Research

My current research focuses on the influence of past experience (“operational heritage”) on the systemic operational behavior and tactical subcultures of historical military organizations. My dissertation project, “Soldiers from Experience: The Evolution of Sherman’s Fifteenth Army Corps, 1862-65,” explores how the operational- and tactical-level functioning of a Union corps d’armée evolved over the course of the American Civil War as its command network and component regiments were indelibly shaped by, and collectively made sense of, their particular experiences on and off the battlefield during each successive campaign.

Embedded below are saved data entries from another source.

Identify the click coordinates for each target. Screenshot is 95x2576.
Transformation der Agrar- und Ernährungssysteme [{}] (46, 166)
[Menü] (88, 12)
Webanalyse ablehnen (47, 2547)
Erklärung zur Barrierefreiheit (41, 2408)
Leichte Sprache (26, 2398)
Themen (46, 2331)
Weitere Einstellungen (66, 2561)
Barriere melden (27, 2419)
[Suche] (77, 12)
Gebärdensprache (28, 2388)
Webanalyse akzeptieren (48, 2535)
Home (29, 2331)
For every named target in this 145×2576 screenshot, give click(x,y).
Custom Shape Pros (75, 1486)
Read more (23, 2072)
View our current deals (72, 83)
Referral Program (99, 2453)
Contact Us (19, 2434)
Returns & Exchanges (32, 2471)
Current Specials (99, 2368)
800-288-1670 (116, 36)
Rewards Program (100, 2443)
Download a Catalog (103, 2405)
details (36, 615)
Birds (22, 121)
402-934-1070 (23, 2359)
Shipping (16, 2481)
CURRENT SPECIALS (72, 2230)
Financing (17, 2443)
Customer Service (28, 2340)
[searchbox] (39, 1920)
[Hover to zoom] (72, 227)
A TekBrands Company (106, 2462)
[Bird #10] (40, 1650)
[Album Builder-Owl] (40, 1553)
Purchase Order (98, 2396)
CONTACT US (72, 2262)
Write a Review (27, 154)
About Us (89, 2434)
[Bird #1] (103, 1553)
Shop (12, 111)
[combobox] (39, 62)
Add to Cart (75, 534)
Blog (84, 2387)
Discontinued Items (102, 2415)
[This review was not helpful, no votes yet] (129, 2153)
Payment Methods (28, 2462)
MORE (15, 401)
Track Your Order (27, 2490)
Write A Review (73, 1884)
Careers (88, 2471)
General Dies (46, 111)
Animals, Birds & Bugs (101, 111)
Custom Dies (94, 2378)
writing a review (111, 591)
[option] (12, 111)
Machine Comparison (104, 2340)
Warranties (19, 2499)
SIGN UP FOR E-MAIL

In the past, my research has also engaged with nineteenth-century American history topics beyond the purview of military history. My master’s thesis, “Egyptian Darkness: Antebellum Reconstruction and Southern Illinois in the Republican Imagination, 1854-1861,” focused on early Republican (1854-1860) plans to “reconstruct” and “Northernize” the poor white inhabitants of southern Illinois (“Egypt”) before the Civil War – an intellectual prelude to many of the same efforts later directed toward poor whites of the postwar South. Prior to this project, my undergraduate honor’s thesis, “Decidedly Unmilitary: The Roots of Social Order in the Union Army” examined how the simultaneous coexistence of conflicting individual motivations for service exhibited by members of a volunteer regiment, as well as the natural ebb and flow of those motivations over time, necessitated an adaptive leadership style by junior leaders in order to secure the obedience of subordinates.